• Text:
Temporary staff is paid on an hourly basis

Contract pharmacists are typically paid by the hour which means the cost to the hospital for reviewing half a dozen medication orders on a third shift can be comparable to reviewing hundreds during the first shift. This can make 24/7 pharmacy coverage expensive, especially when calculated on a per-order basis or when adding coverage to a typically slow third or weekend shift.

So what can organizations do?

The Solution: Use Telepharmacy to Increase Flexibility and Decrease Costs

Woman working at desk
Advances in connected technologies have revolutionized telepharmacy. New software provides the patient-centric virtual environments that remote pharmacists need to be critical assets to any clinical pharmacy while providing the pharmacy cost savings hospitals are looking for.

• Listed entries:
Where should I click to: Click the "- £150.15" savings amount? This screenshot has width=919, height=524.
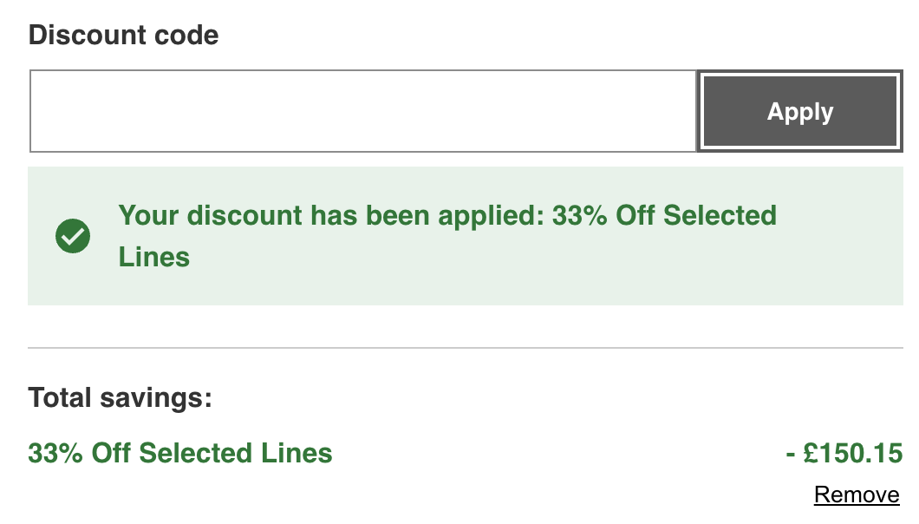844,453
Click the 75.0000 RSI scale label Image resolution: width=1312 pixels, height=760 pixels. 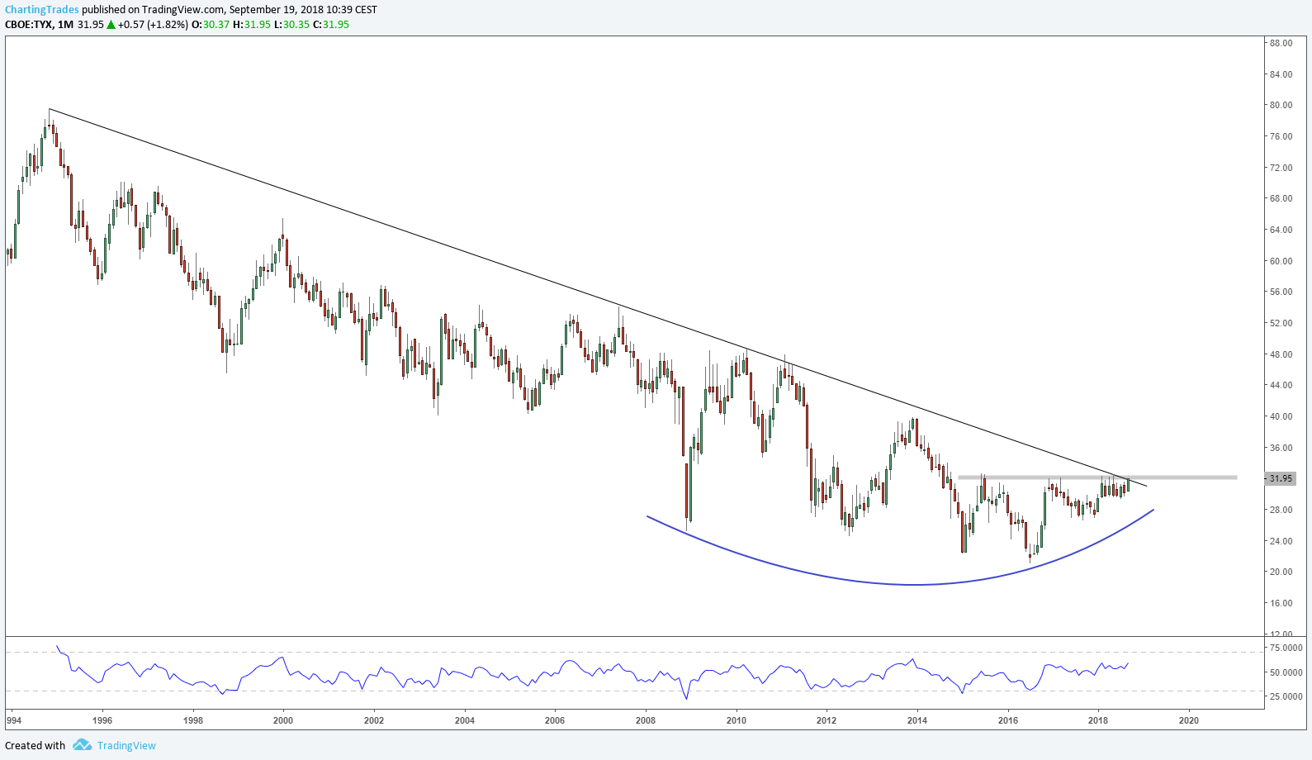tap(1286, 648)
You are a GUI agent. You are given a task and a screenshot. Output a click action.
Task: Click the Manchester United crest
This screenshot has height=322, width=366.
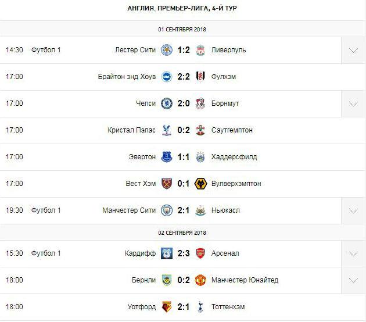pyautogui.click(x=200, y=280)
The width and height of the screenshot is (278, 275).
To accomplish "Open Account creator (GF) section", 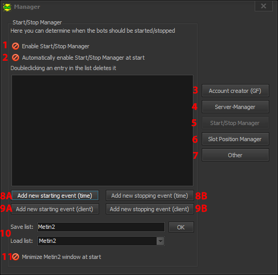I will pyautogui.click(x=235, y=91).
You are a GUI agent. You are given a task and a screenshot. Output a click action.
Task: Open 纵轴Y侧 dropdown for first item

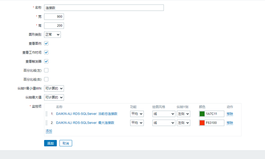183,114
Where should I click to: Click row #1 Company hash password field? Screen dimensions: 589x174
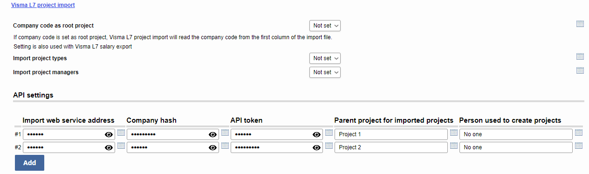click(173, 134)
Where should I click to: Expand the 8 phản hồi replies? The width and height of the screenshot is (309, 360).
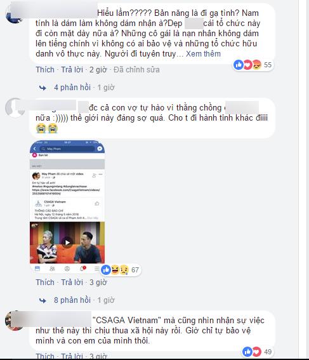tap(72, 300)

• Problem: Continue the text on telepharmacy and hospital pharmacy costs from where it stops, picking up after its final sentence.

• Response to this exercise:
Supplement your onsite staff with telepharmacists

Telepharmacists today can complete more than simple remote order entry tasks. They can now perform all the same tasks as in-house pharmacists such as:

  • Identifying interventions
  • Providing clinical consultations
  • Monitoring formulary compliance
  • Enforcing drug use policies
  • Counseling patients on medication usage
  • Performing medication reconciliation and discharge management
  • Providing specialized clinical services

Telepharmacists are trained on each hospital’s unique formulary, policies, and procedures. They become an extension of the in-house pharmacy team providing on-demand support as needed, whether there is a surge in medication orders or the pharmacy needs coverage for a last-minute callout.

Pay by the order, not the hour

Instead of having fixed pharmacy costs regardless of the ebb and flow of the workday, hospitals can pay per medication order. This provides significant pharmacy cost savings when compared to hiring additional staff, paying overtime, or hiring per diem staff.

Streamlined pharmacy operations improve hospital operations

What’s more, telepharmacy streamlines operations and increases efficiency throughout the entire hospital providing:

Think telepharmacy sounds too good to be true?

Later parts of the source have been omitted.